MATERIAL PROVIDED START
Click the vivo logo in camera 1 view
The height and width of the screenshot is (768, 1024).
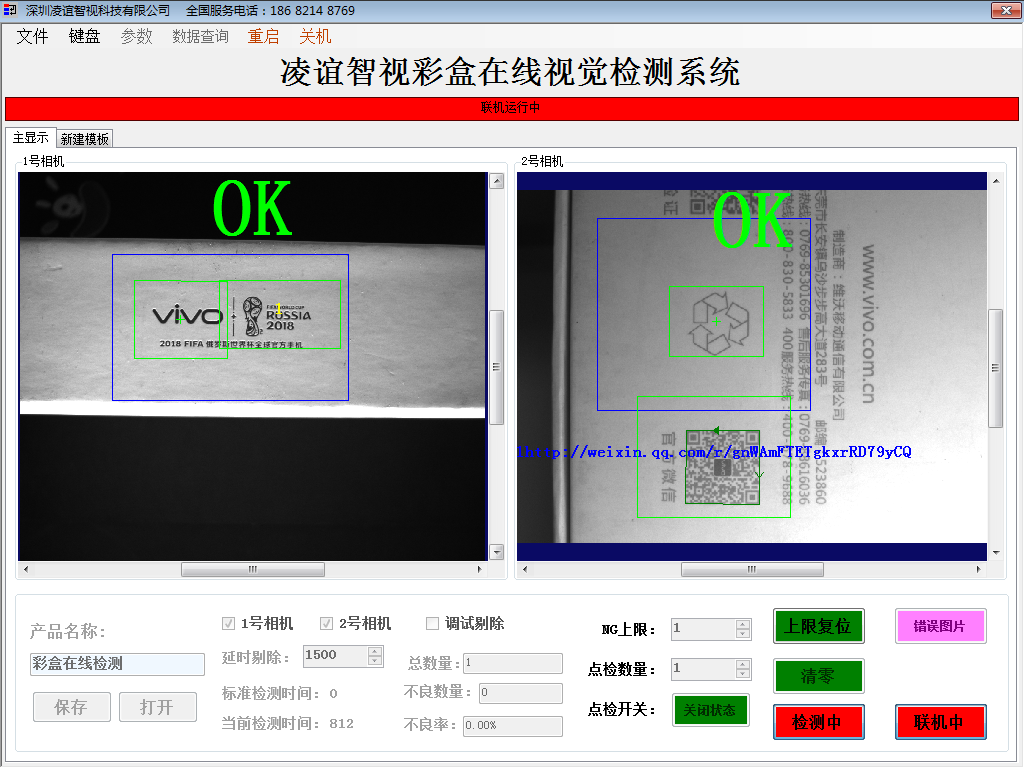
MATERIAL PROVIDED END
MATERIAL PROVIDED START
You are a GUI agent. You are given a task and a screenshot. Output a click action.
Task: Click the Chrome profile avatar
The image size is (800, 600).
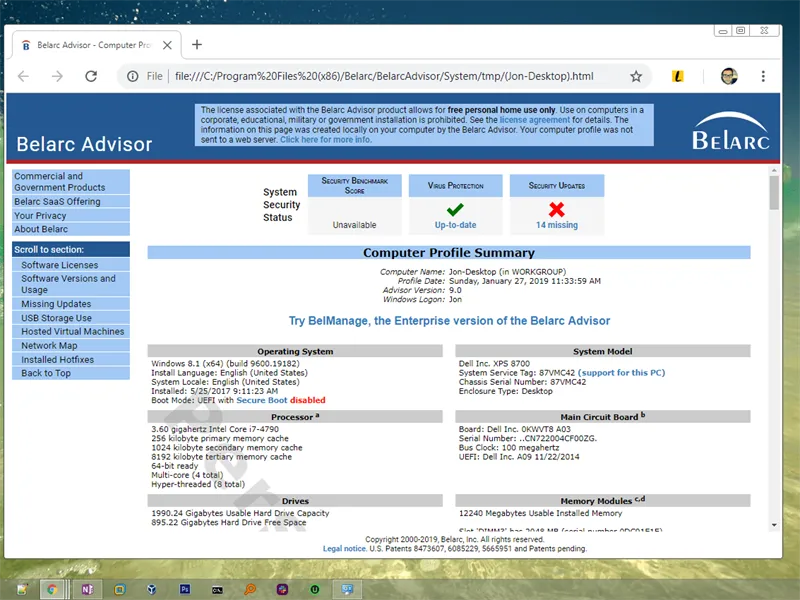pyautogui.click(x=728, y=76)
MATERIAL PROVIDED END
Every line in the data above that includes the word "screenshot" should be copied.

The height and width of the screenshot is (768, 1024).
You are a GUI agent. You are given a task and a screenshot. Output a click action.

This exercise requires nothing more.